Participants wouldn’t be required to pay lenders mortgage insurance (LMI) and wouldn’t need to be a first home buyer, but obviously would not already own property at the time of purchase.
According to Labor’s campaign spokesperson, Jason Clare, the scheme would allow people to buy a home with a “smaller deposit, a smaller mortgage, and smaller mortgage repayments”.
“And importantly, this is not just for first home buyers,” Clare said.
“It's for Aussies, in the middle of their lives, that are on lower incomes and need a little bit of extra help to be able to buy a home rather than rent for the rest of their life.”
Minister for Homelessness, Social and Community Housing Michael Sukker told ABC Radio this morning that the policy was a “niche program” most people wouldn’t want to take up.
“They don’t want Anthony Albanese at the kitchen table co-owning their property,” Sukker said.
He said there had been very little take-up of co-ownership schemes at the state and territory level.
What the experts say
Brendan Coates, the economic policy program director at think tank the Grattan Institute, said a federal home equity scheme was a “missing piece of the puzzle in Australia’s housing policy architecture”.
He pointed to lower-income people who may have lost their home due to a marriage break-up, who were at a “very high risk of poverty” if they continued to rent into retirement.
While the biggest hurdle for young first home buyers is the 20 per cent deposit they need to save, he said older renters were more concerned about paying off the mortgage before they retired.
For these people, a shared equity scheme reduces the amount they have to pay off on a mortgage before they retire because the government acts as a silent equity partner.
For younger first home buyers, whose biggest barrier is the deposit, Coates said the Home Guarantee Scheme would be more suitable.

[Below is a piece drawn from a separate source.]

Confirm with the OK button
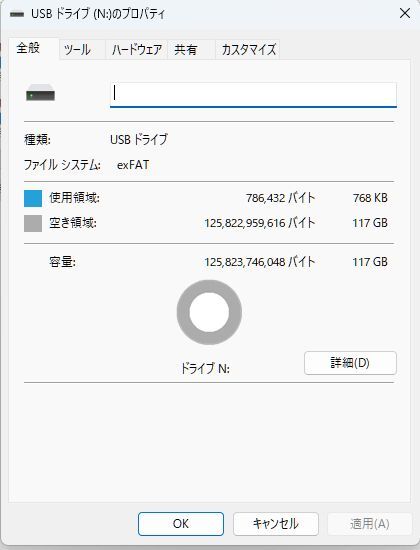Viewport: 420px width, 550px height. click(181, 524)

Also commenting on the scheme, RateCity.com.au research director Sally Tindall said Australians would still be buying at inflated prices but the government would be taking on a larger share of the load and the risk.
“This new proposal reduces two major barriers for first home buyers: deposit size and how much the bank will lend them,” Tindall said.
However, she said taking out a loan with a 2 per cent deposit could still be risky, particularly if borrowers had nothing left in reserve.
“Roofs leak, hot water systems burst, and interest rates can go up,” Tindall said.
“Regardless of how you get into the property market, make certain you have money in the tank to deal with any curve balls that come your way.”
Coates also noted the 2 per cent deposit was risky, with his research suggesting a 5 per cent deposit to reduce the risk of people falling into negative equity in the short term.
Will it make house prices go up?
Any housing policy that plays around on the demand side adds to demand and therefore increases prices, Coates explained.
However, he said the impact of a scheme like the one proposed by Labor would be relatively small because of the modest number of places available.
Tindall also said the scheme wouldn’t put massive upward pressure on property prices because it was limited to 10,000 places and targeted at low- to middle-income earners.
“Property prices are expected to drop, potentially by up to 15 per cent in some areas over the next couple of years.”